**What the task asks**:
Some lines in the data below hold the string "accomplish". Report how many, as a bare number.
*-*-*
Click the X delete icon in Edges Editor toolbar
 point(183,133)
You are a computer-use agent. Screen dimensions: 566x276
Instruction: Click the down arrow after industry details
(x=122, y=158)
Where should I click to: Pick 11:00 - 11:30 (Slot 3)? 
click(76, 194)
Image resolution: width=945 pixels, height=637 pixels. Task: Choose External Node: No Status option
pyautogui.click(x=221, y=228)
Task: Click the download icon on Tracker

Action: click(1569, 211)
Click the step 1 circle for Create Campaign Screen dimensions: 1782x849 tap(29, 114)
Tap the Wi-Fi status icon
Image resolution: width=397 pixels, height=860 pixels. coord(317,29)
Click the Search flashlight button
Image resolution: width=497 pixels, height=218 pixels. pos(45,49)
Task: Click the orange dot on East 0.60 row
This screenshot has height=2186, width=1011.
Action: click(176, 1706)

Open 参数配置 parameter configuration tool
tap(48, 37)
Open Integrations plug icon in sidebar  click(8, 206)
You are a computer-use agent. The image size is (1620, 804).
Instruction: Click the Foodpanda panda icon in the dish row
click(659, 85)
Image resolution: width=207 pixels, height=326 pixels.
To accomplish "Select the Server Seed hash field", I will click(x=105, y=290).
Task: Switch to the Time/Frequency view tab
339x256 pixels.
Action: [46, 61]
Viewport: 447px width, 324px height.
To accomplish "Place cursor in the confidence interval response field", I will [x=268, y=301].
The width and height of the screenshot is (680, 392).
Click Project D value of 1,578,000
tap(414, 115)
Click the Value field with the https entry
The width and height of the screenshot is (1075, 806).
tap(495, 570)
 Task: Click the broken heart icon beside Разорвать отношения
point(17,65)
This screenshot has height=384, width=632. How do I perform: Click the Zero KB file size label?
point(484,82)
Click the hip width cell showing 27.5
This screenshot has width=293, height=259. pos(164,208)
*-*-*
**Task response**:
2